§ Exercise
Without any pictures, reproduce exactly the lines running from the line containing "Given: Expand the 学生信息管理 dropdown menu" through the end of the entries.

** Opening Records to process block **

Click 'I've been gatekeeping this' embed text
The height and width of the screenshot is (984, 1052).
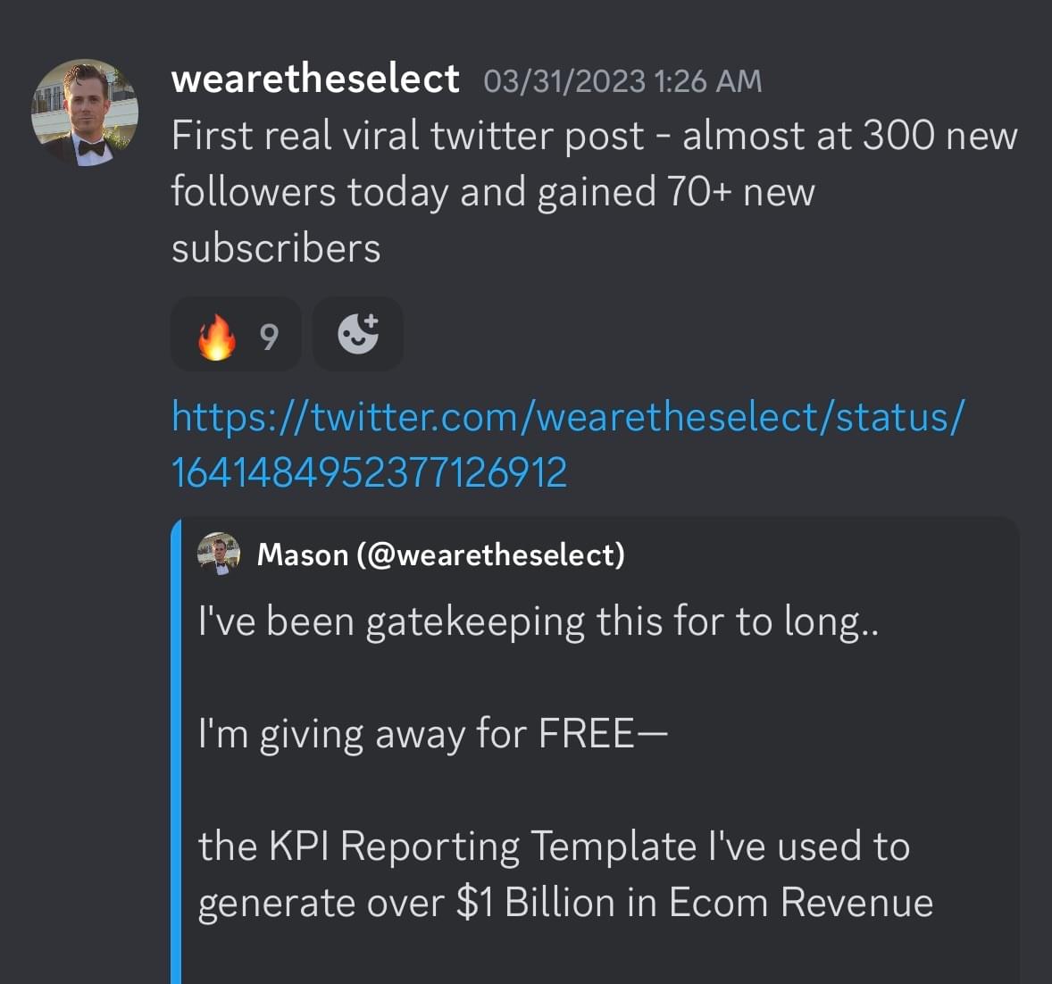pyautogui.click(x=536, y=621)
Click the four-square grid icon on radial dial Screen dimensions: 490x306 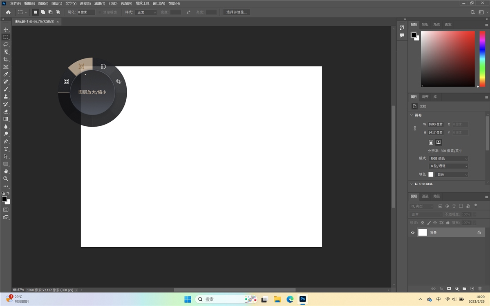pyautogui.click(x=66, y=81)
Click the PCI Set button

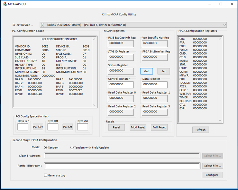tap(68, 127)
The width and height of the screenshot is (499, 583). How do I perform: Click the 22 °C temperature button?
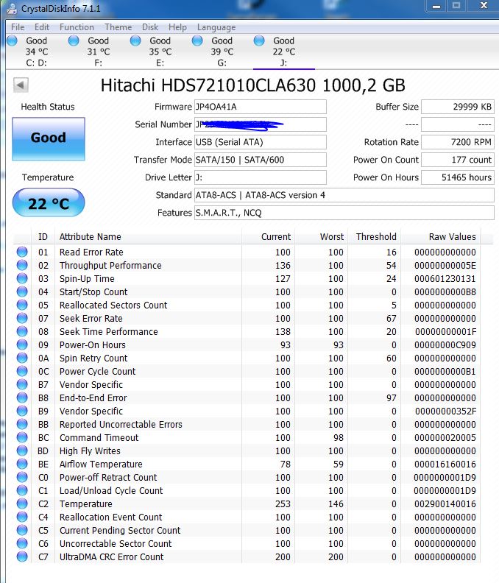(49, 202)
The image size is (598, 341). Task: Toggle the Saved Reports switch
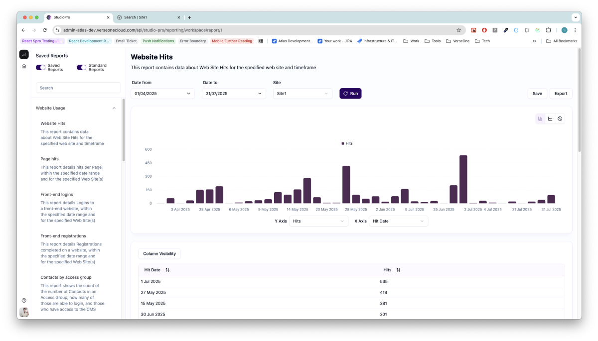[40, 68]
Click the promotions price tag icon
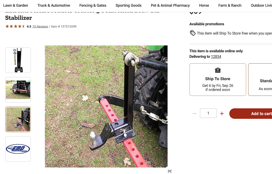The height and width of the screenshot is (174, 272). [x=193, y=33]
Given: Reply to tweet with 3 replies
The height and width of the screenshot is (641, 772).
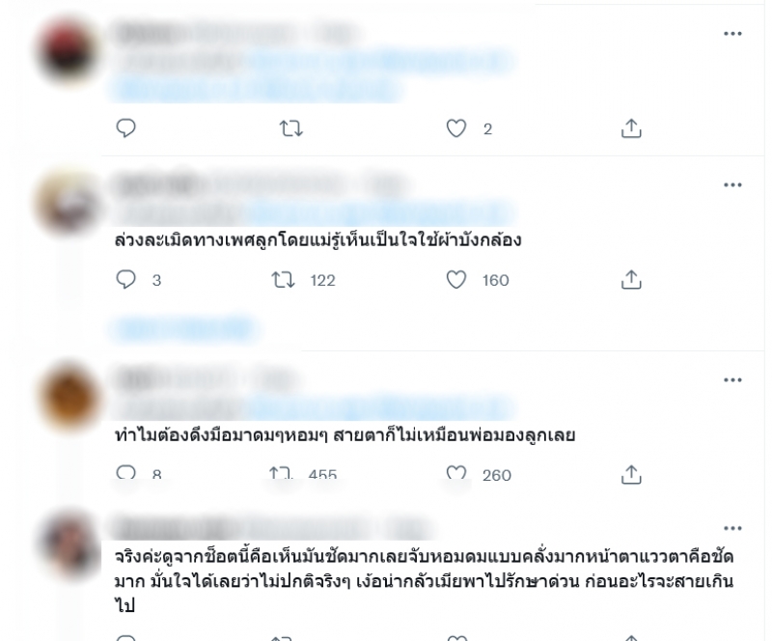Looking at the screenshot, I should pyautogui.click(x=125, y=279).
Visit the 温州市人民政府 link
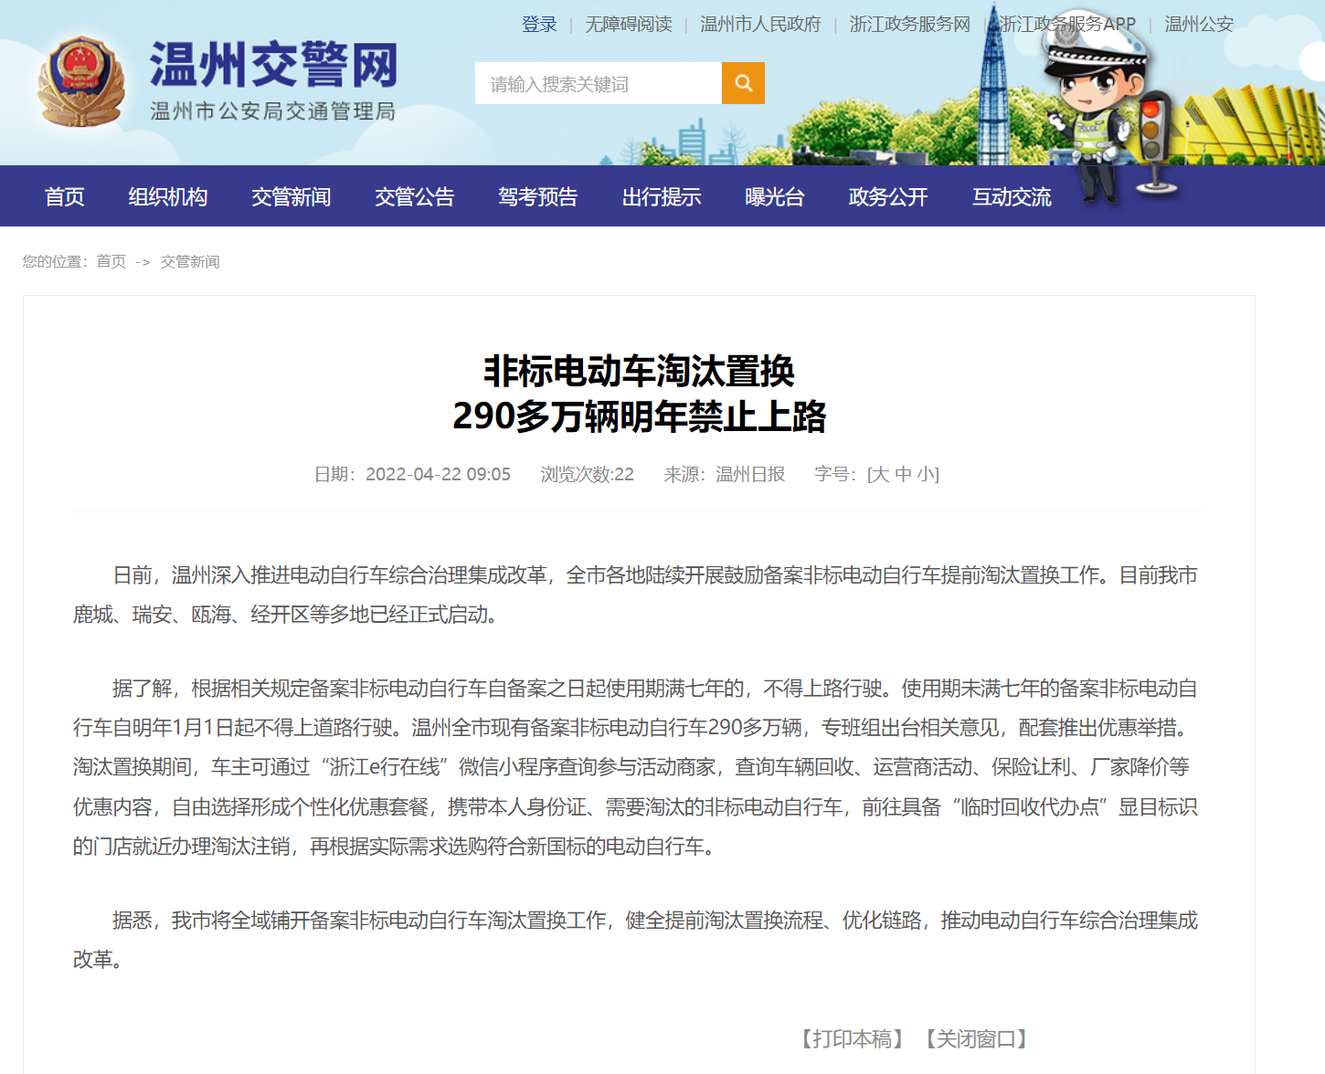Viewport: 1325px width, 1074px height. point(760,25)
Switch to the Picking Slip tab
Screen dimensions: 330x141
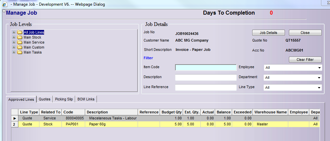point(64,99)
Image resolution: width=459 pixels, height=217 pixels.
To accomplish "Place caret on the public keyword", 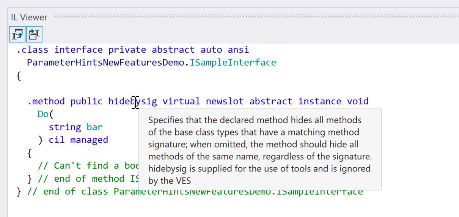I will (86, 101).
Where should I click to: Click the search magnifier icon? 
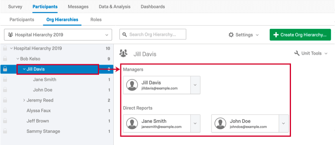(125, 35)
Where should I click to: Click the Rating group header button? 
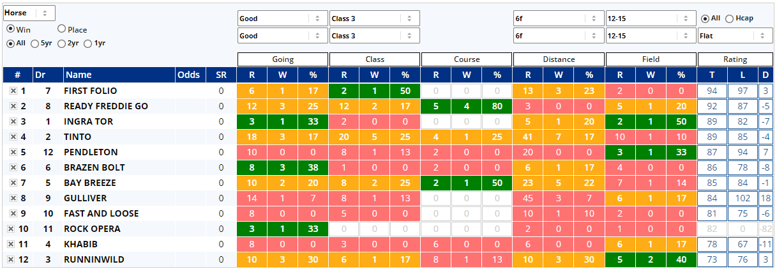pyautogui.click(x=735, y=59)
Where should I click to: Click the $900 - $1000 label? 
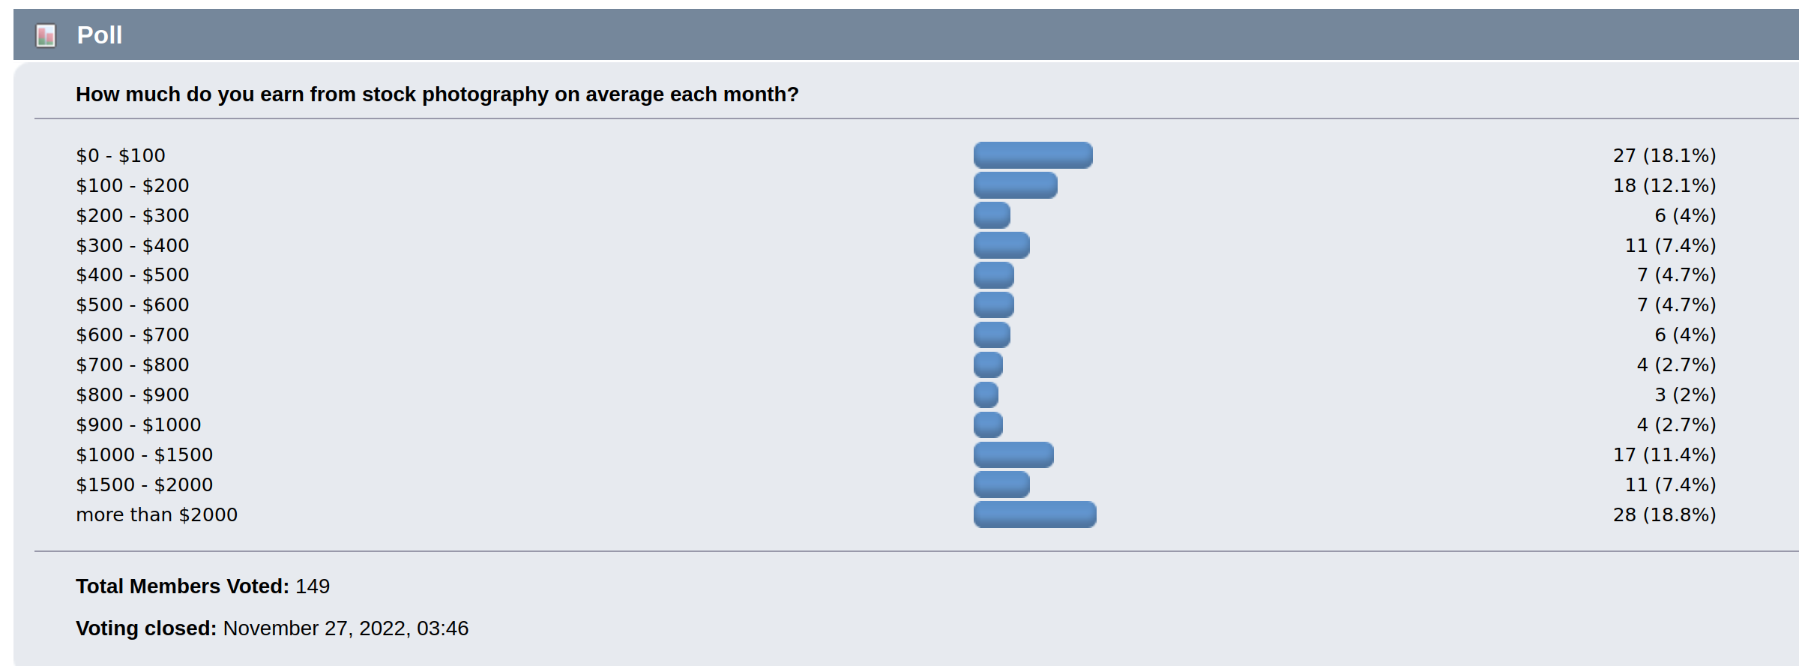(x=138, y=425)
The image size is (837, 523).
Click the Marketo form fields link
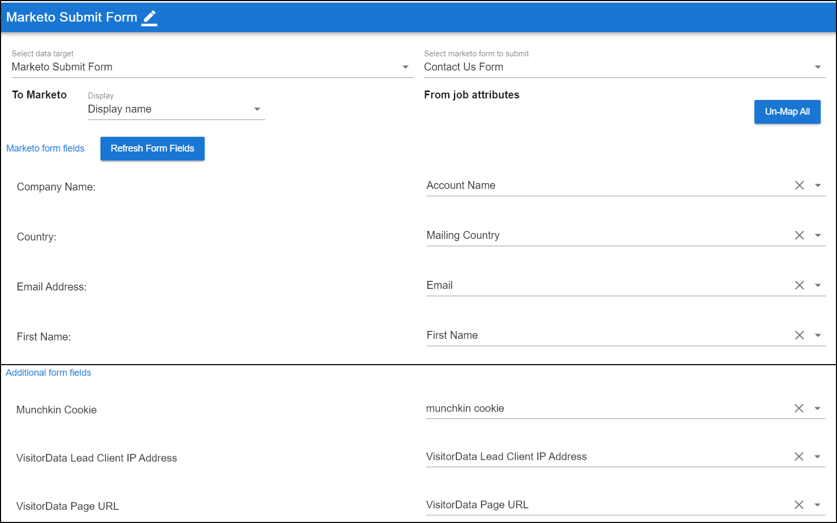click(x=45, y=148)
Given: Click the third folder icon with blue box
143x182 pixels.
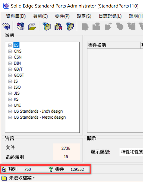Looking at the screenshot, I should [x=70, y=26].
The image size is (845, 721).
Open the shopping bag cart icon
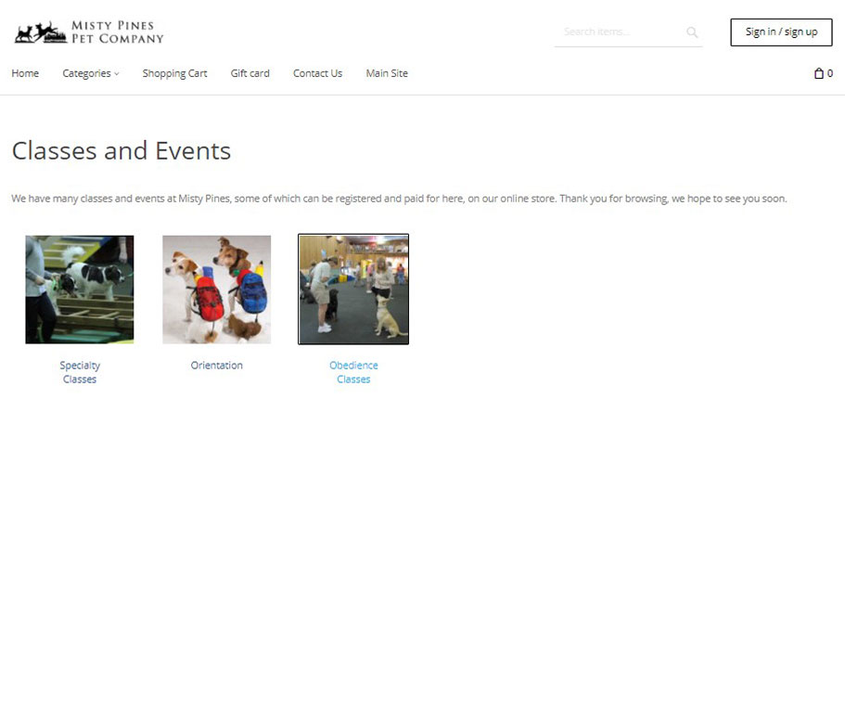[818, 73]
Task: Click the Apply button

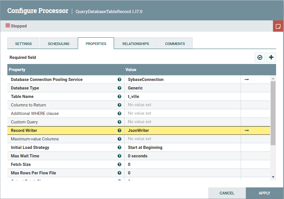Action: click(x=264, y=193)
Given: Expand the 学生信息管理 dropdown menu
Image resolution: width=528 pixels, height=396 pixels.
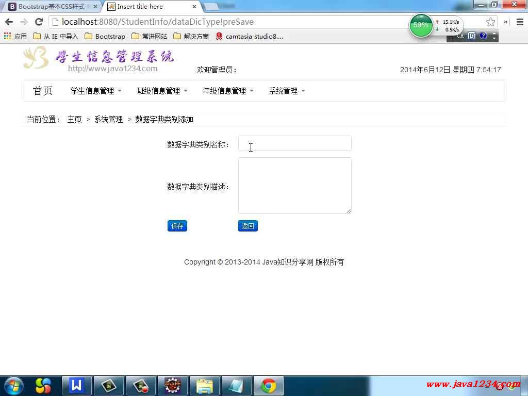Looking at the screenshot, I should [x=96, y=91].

** Closing Records to process block **

§ Exercise output
Given: Expand the 学生信息管理 dropdown menu
Image resolution: width=528 pixels, height=396 pixels.
Looking at the screenshot, I should [x=96, y=91].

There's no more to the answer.